> **PROMPT**: Could you set down exactly the lines in the records below between the line holding "Click the Brightness label" and the line holding "Click the Admin user avatar image", inclusive?

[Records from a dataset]
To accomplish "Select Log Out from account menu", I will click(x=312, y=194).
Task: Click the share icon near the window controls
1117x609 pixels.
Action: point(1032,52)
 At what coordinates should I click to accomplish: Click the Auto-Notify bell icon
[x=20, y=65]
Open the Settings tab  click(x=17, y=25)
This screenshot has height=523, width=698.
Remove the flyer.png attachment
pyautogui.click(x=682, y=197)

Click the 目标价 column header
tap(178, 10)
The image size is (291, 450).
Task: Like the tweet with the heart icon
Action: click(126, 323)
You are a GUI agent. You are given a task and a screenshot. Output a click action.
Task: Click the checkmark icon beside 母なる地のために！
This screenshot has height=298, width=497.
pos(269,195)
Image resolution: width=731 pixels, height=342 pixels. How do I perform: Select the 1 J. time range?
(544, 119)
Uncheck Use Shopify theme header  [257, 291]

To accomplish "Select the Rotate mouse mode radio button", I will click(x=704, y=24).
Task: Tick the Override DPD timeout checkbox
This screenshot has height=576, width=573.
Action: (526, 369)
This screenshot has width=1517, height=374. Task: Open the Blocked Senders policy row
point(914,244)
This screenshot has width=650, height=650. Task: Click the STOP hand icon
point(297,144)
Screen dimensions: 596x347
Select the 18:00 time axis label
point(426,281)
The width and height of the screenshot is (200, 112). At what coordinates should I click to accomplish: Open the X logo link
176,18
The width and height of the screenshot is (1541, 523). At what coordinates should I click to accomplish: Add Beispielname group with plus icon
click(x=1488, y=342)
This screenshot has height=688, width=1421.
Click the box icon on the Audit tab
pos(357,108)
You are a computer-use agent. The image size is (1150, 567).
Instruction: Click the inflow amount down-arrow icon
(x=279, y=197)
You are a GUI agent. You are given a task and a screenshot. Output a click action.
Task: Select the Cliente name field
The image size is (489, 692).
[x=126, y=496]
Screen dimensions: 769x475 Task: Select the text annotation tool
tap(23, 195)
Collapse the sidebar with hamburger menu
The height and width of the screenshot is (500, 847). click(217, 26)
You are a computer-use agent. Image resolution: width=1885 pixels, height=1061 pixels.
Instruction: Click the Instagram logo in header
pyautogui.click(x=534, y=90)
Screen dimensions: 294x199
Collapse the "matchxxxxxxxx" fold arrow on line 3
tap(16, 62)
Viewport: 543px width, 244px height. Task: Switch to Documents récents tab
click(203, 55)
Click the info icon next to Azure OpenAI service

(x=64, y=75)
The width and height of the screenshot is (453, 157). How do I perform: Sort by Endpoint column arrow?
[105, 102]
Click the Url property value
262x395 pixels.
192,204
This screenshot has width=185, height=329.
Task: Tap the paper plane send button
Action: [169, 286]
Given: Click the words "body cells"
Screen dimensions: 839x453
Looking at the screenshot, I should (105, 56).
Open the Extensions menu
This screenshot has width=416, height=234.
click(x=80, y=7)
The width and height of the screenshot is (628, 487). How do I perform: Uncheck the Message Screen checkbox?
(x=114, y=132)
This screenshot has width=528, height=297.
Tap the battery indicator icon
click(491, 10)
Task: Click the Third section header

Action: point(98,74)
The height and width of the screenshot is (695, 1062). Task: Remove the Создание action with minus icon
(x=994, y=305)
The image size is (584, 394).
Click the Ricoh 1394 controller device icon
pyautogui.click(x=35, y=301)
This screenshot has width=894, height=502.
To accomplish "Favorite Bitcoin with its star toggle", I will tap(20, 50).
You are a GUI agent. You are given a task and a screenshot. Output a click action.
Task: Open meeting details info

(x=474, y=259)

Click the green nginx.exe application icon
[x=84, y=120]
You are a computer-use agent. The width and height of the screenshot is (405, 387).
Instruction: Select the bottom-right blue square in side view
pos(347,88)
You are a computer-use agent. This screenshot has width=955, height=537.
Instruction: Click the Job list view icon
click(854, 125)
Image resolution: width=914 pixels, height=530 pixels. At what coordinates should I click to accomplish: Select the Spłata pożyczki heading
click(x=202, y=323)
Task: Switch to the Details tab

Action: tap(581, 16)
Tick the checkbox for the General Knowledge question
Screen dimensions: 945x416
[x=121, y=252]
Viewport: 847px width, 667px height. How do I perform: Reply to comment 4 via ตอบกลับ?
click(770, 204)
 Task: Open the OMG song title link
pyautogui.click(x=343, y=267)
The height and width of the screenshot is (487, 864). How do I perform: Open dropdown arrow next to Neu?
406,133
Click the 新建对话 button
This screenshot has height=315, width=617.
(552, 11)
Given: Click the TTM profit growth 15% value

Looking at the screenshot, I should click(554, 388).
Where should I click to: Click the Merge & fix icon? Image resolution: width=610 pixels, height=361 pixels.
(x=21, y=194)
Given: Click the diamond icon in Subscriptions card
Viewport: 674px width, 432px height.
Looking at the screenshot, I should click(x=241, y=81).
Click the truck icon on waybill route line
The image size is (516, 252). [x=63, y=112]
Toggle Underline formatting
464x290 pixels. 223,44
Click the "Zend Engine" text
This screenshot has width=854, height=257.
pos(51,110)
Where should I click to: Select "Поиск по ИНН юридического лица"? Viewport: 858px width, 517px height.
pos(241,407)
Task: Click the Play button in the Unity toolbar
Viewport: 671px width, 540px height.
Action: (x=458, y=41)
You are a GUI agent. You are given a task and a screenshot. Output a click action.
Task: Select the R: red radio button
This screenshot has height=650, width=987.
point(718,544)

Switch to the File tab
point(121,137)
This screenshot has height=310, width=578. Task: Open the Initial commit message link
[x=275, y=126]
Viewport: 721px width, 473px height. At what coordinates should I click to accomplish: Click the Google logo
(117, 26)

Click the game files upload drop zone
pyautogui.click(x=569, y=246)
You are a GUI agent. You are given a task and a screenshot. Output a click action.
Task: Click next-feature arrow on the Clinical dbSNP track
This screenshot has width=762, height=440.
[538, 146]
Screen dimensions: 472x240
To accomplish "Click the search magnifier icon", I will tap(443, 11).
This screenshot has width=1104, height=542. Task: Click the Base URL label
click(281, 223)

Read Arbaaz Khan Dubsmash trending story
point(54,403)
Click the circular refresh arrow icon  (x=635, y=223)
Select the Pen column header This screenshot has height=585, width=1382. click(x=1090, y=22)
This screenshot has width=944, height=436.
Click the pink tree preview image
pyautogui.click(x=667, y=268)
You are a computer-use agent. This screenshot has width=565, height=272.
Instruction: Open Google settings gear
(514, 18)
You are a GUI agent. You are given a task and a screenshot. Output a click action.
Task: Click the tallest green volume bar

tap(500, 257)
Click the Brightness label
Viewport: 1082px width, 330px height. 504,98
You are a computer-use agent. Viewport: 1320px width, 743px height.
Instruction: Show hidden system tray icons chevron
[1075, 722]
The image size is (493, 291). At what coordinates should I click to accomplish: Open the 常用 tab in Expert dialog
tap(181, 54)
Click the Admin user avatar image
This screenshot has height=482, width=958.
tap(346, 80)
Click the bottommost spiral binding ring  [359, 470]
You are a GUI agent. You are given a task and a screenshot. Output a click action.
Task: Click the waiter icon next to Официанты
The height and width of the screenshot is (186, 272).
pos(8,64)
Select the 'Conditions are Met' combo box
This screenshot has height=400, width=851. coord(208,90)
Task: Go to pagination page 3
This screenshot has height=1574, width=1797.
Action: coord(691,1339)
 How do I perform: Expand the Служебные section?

> **REPLY TO THE EXERCISE**:
Click the Brightness label
Viewport: 1082px width, 330px height. 504,98
You are a computer-use agent. Viewport: 1320px width, 743px height.
Instruction: Show hidden system tray icons chevron
[1075, 722]
The image size is (493, 291). At what coordinates should I click to accomplish: Open the 常用 tab in Expert dialog
tap(181, 54)
Click the Admin user avatar image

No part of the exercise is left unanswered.